Measuring Membrane Potentials with Cryo-EM?

Abstract

In materials science it is well known that electrostatic potentials produce phase-shifts of electron waves which are detectable in phase-contrast electron microscopy. The question arises, are membrane potentials preserved during rapid freezing and cryo-EM imaging of liposomes? Imaged with 200 keV electrons, a 200 mV membrane potential in a 30 nm liposome is expected to produce a phase shift of about 50 mrad, resulting in approx. 10% change in image intensity. (The maximum phase shift due to the liposome membrane alone is about 200 mrad.) Calculations showed that phase-plate imaging would be necessary to detect the signal.
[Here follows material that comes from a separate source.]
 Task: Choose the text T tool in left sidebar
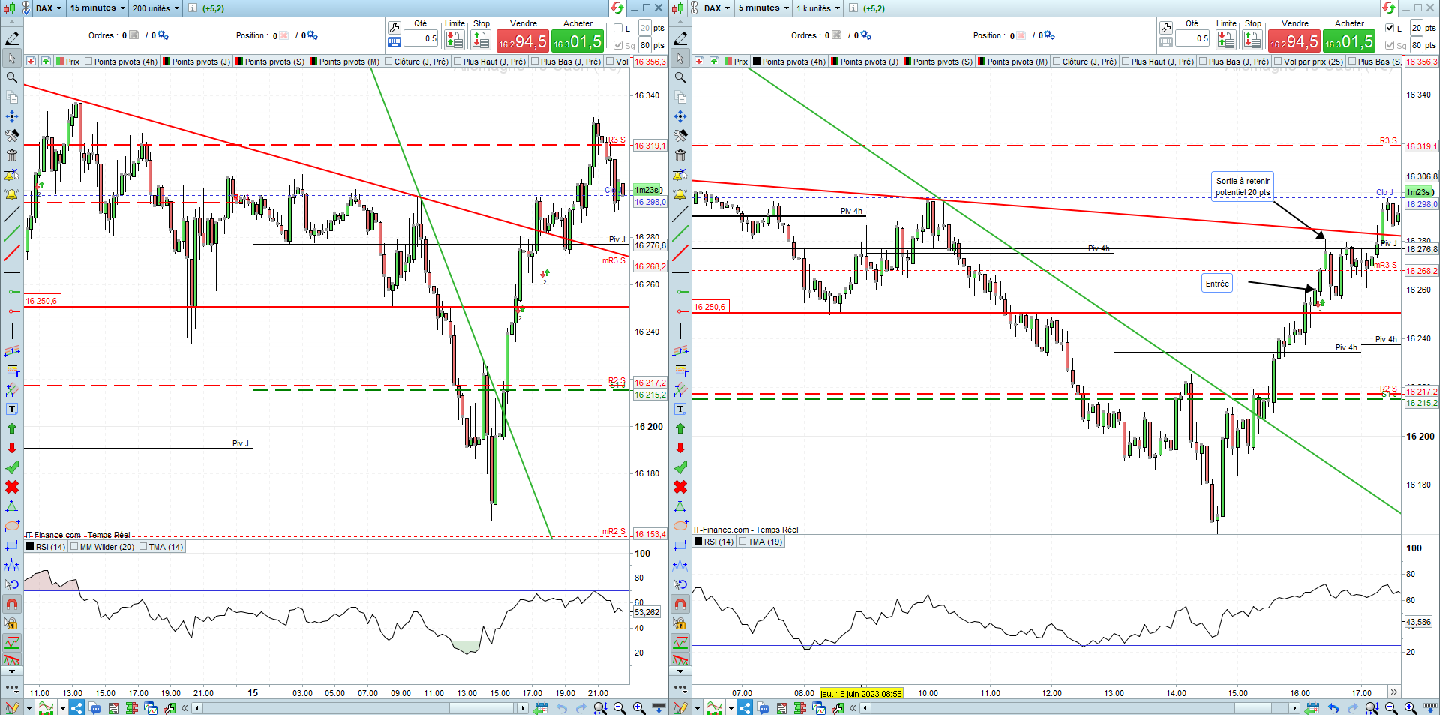click(x=12, y=409)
We used a JEOL JEM2200FS microscope equipped with a Zernike phase plate having a cut-on frequency of approximately 1/100 nm. Liposomes with or without added valinomycin were adhered to a carbon film and then washed a buffer to create a 350:1 K+ gradient, either inwardly or outwardly directed. In liposomes in the 20-30 nm size range we observed a contrast difference relative to the no-valinomycin controls as expected from positive and negative membrane potentials ∼100 mV in size. Thus the diffusion potential set up by a K+ gradient appears to remain throughout the freezing and imaging process.